Extract to read —
Louis Roelandt or Lodewijk Joseph Adriaan Roelandt (1786-1864) with his full Dutch name, was a Belgian architect that played an important role in the evolution of Neo-Renaissance and Neo-Classical architecture in Belgium.

During the period that Belgium belonged to the First French Empire, Roelandt, who had studied at the Académie of Ghent, was selected to continue his education at the prestigious "Ecole Spéciale d'Architecture" in Paris. Like his compatriot Tilman-François Suys he was a pupil of Charles Percier and Pierre François Léonard Fontaine.

In 1818 he was appointed as architect to the city of Ghent where he would realise the majority of his future projects. Gradually Roelandt moved away from the severe Empire Style in which he had been trained, and introduced more and more Neo-Renaissance and Neo-Baroque features into his designs. He also built churches in an early Gothic Revival style, such as the Sint-Annakerk in Ghent.

Among his most famous students were Louis Delacenserie and Louis van Overstraeten.

Task description — Rewrite the passage on Louis Roelandt from the words containing "Louis Roelandt or" through "François Léonard Fontaine.", replacing "pupil" with "student".

Dataset extract —
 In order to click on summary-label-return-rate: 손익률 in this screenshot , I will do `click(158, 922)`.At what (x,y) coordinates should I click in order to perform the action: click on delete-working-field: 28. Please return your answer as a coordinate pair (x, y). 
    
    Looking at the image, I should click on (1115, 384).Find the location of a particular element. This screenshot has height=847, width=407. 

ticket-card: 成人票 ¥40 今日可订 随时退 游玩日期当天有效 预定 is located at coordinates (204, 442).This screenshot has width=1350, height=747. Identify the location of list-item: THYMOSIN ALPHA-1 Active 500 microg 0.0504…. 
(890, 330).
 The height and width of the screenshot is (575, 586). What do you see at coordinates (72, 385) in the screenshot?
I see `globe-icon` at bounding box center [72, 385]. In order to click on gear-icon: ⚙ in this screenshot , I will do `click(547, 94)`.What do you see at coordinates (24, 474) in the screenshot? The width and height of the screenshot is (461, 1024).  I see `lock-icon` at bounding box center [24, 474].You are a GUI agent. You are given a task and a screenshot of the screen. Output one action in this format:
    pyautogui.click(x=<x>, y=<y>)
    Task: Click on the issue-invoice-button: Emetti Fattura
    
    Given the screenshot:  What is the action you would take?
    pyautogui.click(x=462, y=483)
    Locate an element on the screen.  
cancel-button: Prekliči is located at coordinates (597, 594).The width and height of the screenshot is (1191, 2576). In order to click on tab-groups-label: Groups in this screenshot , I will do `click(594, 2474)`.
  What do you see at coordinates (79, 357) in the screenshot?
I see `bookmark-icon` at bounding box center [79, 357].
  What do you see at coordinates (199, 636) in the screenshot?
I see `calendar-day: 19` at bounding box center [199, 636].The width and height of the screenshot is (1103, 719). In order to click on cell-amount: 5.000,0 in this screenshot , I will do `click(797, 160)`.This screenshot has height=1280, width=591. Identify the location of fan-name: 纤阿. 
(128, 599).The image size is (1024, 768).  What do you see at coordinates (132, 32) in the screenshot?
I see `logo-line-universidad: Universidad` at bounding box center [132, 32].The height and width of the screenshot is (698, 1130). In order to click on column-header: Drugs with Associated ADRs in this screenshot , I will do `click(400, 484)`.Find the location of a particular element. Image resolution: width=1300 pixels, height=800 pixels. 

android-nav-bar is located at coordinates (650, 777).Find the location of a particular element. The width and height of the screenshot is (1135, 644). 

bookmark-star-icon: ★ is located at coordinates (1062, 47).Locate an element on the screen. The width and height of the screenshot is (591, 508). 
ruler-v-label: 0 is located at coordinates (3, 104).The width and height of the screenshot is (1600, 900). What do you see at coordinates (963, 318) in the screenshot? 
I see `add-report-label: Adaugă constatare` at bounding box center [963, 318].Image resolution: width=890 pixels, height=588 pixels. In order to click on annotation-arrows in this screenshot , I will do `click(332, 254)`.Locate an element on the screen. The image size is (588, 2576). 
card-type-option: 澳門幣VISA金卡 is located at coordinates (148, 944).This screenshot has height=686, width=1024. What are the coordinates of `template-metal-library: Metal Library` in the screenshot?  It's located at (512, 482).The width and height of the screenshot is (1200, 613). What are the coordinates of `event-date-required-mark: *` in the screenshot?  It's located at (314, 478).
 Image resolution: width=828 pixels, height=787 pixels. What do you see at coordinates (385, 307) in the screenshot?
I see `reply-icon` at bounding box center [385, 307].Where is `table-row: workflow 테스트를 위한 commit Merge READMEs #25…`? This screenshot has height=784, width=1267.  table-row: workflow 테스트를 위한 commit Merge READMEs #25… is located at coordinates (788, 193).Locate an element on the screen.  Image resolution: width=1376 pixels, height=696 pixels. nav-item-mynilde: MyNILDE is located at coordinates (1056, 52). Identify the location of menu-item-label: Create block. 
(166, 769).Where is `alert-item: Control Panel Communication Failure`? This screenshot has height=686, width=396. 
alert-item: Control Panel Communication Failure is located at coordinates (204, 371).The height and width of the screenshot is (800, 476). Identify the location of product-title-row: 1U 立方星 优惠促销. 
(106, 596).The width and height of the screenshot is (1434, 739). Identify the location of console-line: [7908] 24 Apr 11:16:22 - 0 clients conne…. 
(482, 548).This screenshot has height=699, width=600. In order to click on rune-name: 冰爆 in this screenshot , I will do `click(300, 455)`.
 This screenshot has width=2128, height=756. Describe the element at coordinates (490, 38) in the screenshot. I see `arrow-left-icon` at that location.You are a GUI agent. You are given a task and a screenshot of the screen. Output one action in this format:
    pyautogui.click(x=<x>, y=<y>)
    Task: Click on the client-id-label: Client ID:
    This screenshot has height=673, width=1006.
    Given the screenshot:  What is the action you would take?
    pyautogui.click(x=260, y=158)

Answer to this problem —
Louis Roelandt or Lodewijk Joseph Adriaan Roelandt (1786-1864) with his full Dutch name, was a Belgian architect that played an important role in the evolution of Neo-Renaissance and Neo-Classical architecture in Belgium.

During the period that Belgium belonged to the First French Empire, Roelandt, who had studied at the Académie of Ghent, was selected to continue his education at the prestigious "Ecole Spéciale d'Architecture" in Paris. Like his compatriot Tilman-François Suys he was a student of Charles Percier and Pierre François Léonard Fontaine.